---- Verilen malzeme

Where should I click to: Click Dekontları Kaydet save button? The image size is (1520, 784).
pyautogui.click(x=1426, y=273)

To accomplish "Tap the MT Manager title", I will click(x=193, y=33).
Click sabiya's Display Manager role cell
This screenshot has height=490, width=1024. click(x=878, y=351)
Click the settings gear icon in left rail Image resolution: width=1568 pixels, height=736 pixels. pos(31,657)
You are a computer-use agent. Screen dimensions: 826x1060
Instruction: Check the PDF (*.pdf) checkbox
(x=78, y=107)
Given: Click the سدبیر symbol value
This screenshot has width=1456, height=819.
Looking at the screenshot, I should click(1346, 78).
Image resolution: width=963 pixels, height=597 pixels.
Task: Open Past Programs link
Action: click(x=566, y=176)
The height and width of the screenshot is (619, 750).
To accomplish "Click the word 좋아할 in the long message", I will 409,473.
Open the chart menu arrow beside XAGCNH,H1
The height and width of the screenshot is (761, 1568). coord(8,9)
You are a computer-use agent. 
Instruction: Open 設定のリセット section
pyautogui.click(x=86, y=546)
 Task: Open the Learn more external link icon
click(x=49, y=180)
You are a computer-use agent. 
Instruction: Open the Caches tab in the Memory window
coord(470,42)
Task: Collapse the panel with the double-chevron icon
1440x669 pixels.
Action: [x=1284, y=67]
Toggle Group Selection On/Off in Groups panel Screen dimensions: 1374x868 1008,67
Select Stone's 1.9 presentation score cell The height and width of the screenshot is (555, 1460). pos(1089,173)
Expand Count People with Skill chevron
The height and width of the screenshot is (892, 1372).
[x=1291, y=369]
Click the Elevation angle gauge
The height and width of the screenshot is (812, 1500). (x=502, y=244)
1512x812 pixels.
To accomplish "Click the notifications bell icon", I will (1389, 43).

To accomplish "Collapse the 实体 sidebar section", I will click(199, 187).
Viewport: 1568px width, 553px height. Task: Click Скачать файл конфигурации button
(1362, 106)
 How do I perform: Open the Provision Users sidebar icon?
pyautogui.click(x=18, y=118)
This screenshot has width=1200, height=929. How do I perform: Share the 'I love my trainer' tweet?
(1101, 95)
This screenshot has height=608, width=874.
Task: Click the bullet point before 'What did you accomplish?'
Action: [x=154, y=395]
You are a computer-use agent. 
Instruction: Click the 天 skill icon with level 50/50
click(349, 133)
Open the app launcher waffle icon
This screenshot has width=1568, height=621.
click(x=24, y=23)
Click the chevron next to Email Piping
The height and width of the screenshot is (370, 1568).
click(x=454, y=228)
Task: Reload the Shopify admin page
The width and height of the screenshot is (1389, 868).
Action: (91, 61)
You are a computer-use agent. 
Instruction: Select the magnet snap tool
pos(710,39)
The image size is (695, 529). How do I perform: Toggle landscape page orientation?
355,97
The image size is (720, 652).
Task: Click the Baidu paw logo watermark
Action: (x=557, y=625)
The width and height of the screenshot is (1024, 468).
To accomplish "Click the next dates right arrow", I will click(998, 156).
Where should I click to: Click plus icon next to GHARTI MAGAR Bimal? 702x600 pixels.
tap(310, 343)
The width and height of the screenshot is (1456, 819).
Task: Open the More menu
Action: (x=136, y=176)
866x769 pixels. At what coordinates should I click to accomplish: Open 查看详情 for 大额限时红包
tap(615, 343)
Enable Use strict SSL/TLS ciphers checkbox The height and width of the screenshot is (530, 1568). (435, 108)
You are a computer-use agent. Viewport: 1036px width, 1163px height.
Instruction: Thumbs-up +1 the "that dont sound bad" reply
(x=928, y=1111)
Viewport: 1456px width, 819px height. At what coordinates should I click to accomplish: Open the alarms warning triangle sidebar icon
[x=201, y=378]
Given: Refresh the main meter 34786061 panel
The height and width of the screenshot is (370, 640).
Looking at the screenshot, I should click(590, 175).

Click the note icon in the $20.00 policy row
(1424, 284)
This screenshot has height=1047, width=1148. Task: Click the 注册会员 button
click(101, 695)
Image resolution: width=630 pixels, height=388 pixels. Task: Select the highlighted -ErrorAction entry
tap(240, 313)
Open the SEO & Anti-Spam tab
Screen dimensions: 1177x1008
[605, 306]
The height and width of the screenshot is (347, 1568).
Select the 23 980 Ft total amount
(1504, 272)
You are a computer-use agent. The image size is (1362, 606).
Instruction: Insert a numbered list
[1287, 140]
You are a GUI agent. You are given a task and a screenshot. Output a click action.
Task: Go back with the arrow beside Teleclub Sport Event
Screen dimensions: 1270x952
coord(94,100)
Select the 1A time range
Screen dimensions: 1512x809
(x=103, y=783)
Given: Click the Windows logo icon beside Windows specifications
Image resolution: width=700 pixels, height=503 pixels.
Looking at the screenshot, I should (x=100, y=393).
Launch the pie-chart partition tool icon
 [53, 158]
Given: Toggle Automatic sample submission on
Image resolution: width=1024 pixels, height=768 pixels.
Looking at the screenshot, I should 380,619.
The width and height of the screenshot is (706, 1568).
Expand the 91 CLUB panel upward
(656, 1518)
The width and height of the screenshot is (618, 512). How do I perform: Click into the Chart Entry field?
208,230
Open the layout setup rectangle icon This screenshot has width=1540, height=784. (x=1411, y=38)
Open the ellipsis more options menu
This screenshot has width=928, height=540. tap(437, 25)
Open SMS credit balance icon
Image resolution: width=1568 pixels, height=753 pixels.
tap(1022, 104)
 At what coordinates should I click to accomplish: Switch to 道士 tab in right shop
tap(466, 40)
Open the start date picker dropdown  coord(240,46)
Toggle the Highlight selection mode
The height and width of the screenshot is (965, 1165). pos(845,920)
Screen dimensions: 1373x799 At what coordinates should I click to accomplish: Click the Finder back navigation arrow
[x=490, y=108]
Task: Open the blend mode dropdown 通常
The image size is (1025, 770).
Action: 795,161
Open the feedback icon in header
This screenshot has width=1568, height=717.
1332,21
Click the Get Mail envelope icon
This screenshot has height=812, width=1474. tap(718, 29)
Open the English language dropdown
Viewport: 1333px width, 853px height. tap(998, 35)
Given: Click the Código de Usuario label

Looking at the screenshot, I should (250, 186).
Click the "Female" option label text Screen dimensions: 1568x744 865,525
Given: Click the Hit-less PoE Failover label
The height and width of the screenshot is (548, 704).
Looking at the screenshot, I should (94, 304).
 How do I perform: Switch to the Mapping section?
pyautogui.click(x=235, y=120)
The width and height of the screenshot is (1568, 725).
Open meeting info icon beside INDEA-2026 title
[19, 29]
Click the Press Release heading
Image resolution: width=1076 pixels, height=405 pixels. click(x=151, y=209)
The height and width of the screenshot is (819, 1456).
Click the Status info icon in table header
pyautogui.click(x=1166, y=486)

--------

_Amaç_
Yukarıdaki kayıtlarda "Screen dimensions: 1373x799" içeren satırdan başlayıp "Looking at the screenshot, I should (94, 304)." içeren satırda biten satırları, bu iki satır da dahil, hiçbir değişiklik yapmadan yeniden yaz.

_Tamamlanan görev_
Screen dimensions: 1373x799 At what coordinates should I click to accomplish: Click the Finder back navigation arrow
[x=490, y=108]
Task: Open the blend mode dropdown 通常
The image size is (1025, 770).
Action: 795,161
Open the feedback icon in header
This screenshot has width=1568, height=717.
1332,21
Click the Get Mail envelope icon
This screenshot has height=812, width=1474. tap(718, 29)
Open the English language dropdown
Viewport: 1333px width, 853px height. tap(998, 35)
Given: Click the Código de Usuario label

Looking at the screenshot, I should (250, 186).
Click the "Female" option label text Screen dimensions: 1568x744 865,525
Given: Click the Hit-less PoE Failover label
The height and width of the screenshot is (548, 704).
Looking at the screenshot, I should (94, 304).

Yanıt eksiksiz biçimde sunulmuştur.